This article is condensed and originally appeared in VMblog.
The abrupt shift to remote work this year has required businesses to rely more fully on digital technologies powered by the cloud. Since initial migration, IT teams have leveraged the cloud to transition their workforce to remote operations. Some businesses have also shifted their customer service, retail, delivery and other aspects of their services to online or contactless settings.
As IT teams continue to reap the many benefits the cloud offers, they might also run into a few questions that often come with navigating a new terrain.
For example, with an uncertain future of in-office vs. distributed workforces at hand, some decision makers are asking, “now what?” as they evaluate next steps for how to navigate their new cloud-based services and workforce. As they ponder, they’re wondering how they can leverage cloud-based tools for everyday use and to scale their services for future growth.
Understanding how to overcome common pain points of cloud migration will help businesses stay on the cutting edge and position themselves for continued growth in the future. Outlined below are a few useful tips for new cloud adopters to ensure long-term success.
Scaling without disruption
The cloud removes the physical constraints to scalability.
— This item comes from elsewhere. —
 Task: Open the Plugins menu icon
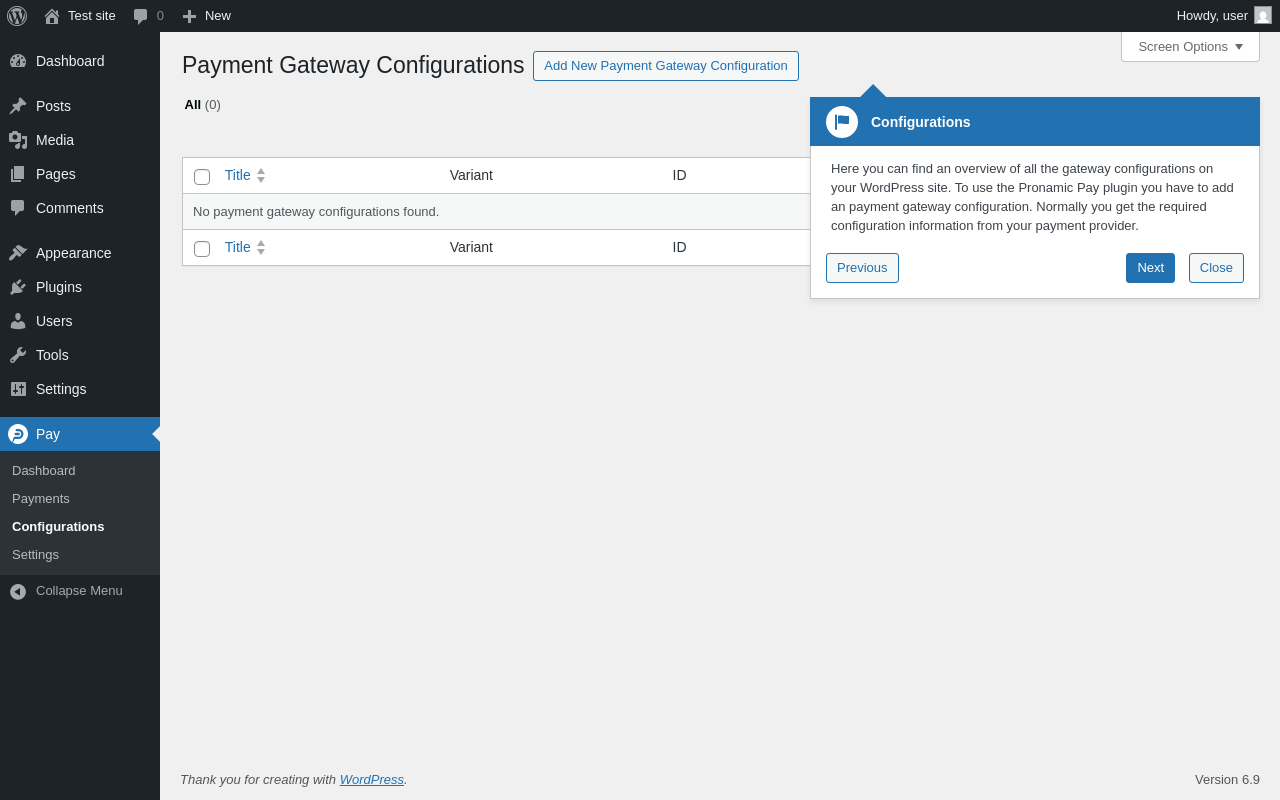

Unlike on-premises infrastructure, cloud-based systems allow organizations to quickly scale to accommodate new staff, new office locations and/or offer new services or modify existing offerings.
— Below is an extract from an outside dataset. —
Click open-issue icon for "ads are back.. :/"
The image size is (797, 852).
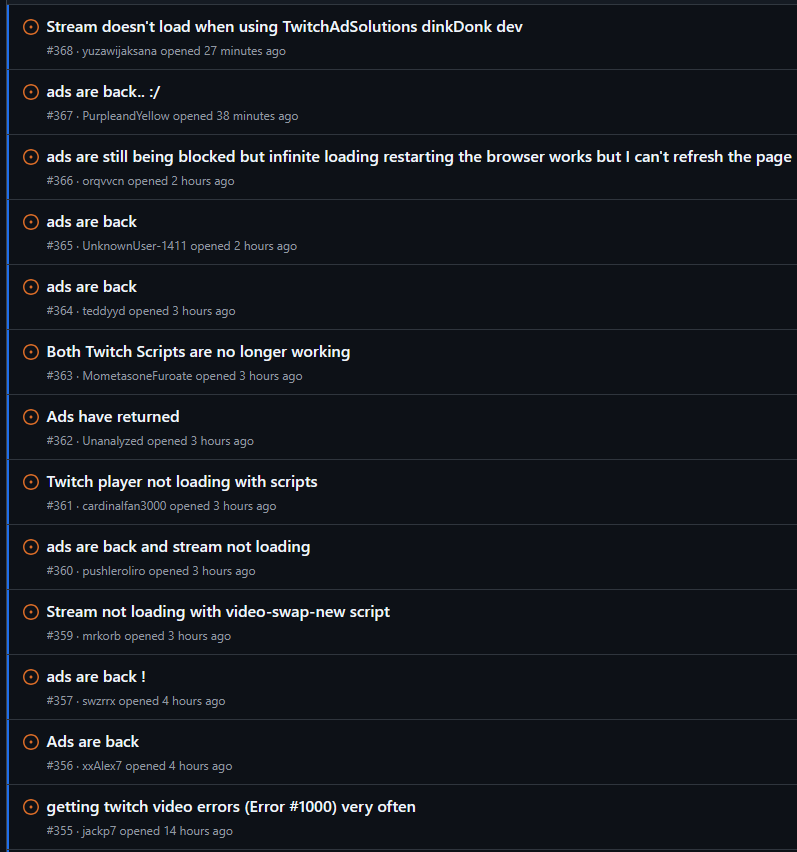pos(31,92)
One common pain point IT teams and decision makers might face is determining how to scale services without disrupting current operations or services. To streamline scaling and overcome this hurdle, decision makers might consider autoscaling. Autoscaling is the process of dynamically allocating resources to match performance requirements. It includes both the capacity of a resource as well as the instances of a resource. As the volume of work grows and customer preferences change, an application might need additional resources to maintain the desired performance levels and satisfy service-level agreements (SLAs). Alternatively, as other demands lessen and the resources are no longer needed, resources can be de-allocated to minimize costs.